▸ **REQUIRED WORK**: A stretch of the entries below is to be set down exactly, running from the line with "Task: Open Amazon launcher icon" through the line with "1529x722 pixels. Task: Expand", both included, and no other line.

▸ **PROVIDED MATERIAL**:
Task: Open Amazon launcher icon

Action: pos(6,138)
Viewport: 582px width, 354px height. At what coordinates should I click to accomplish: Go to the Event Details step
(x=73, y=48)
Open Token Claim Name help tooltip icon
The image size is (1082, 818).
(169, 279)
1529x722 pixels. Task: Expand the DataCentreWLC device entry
---
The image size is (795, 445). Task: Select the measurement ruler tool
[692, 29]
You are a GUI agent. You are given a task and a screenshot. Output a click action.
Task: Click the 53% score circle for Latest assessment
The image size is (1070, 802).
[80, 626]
==
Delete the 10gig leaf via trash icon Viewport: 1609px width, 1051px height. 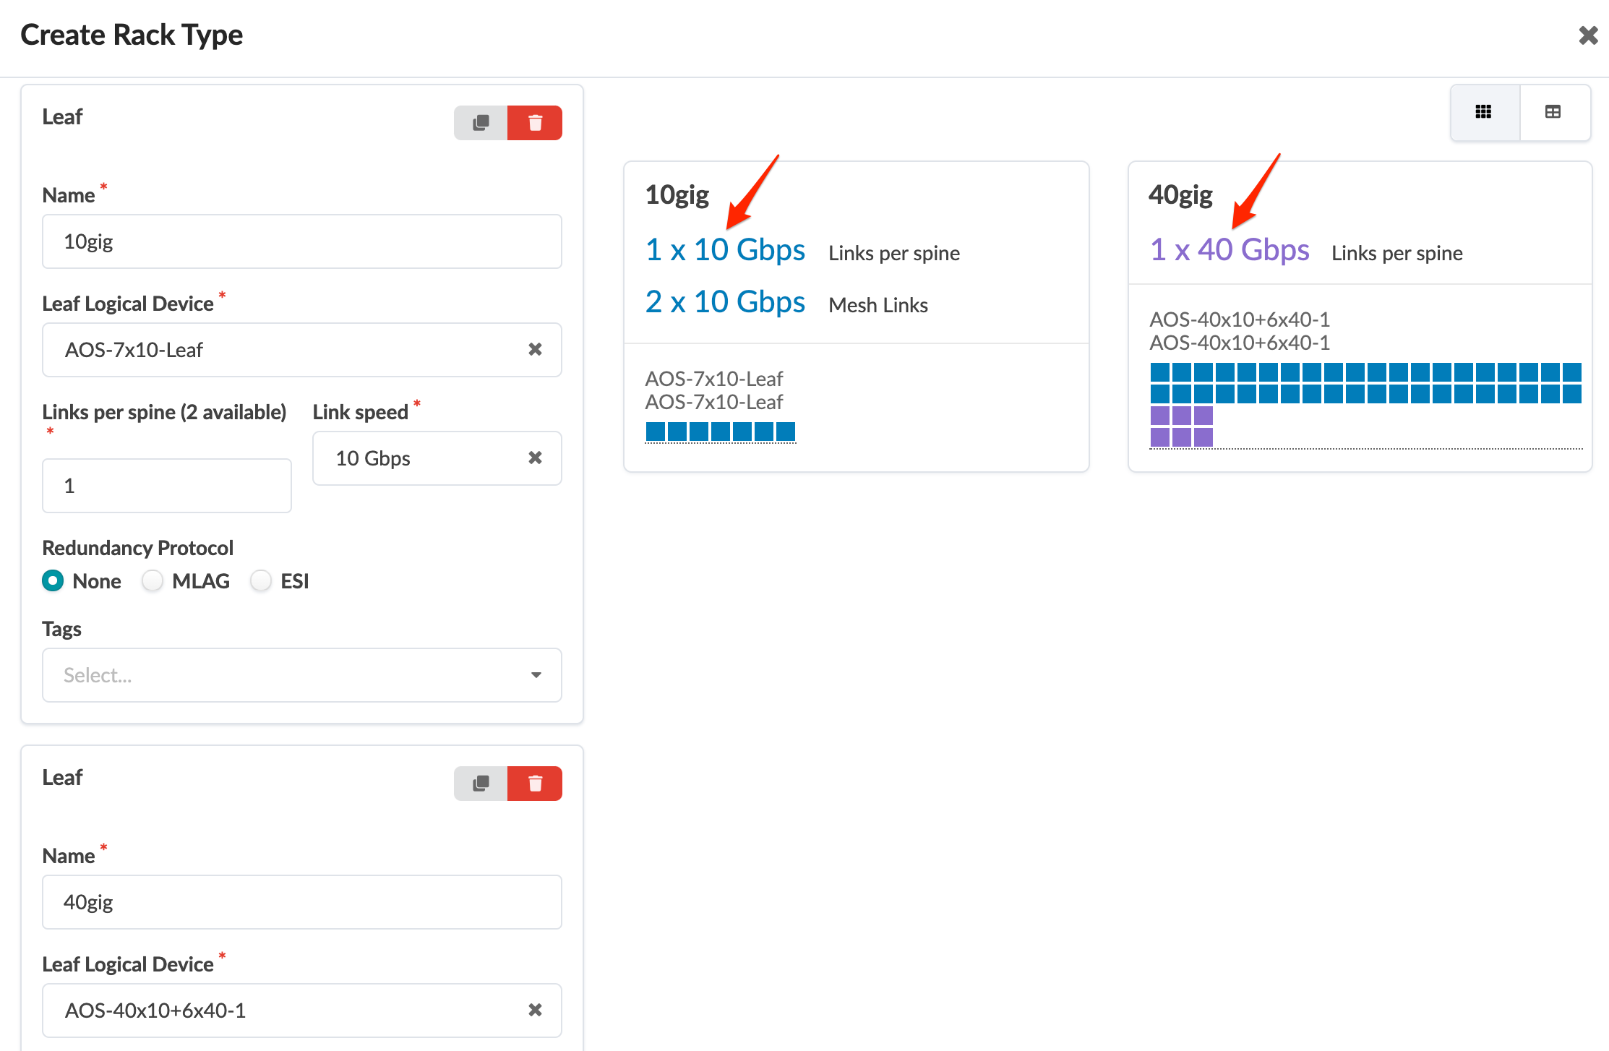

▸ **TASK SOLUTION**:
Task: Open Amazon launcher icon

Action: pos(6,138)
Viewport: 582px width, 354px height. At what coordinates should I click to accomplish: Go to the Event Details step
(x=73, y=48)
Open Token Claim Name help tooltip icon
The image size is (1082, 818).
(169, 279)
1529x722 pixels. Task: Expand the DataCentreWLC device entry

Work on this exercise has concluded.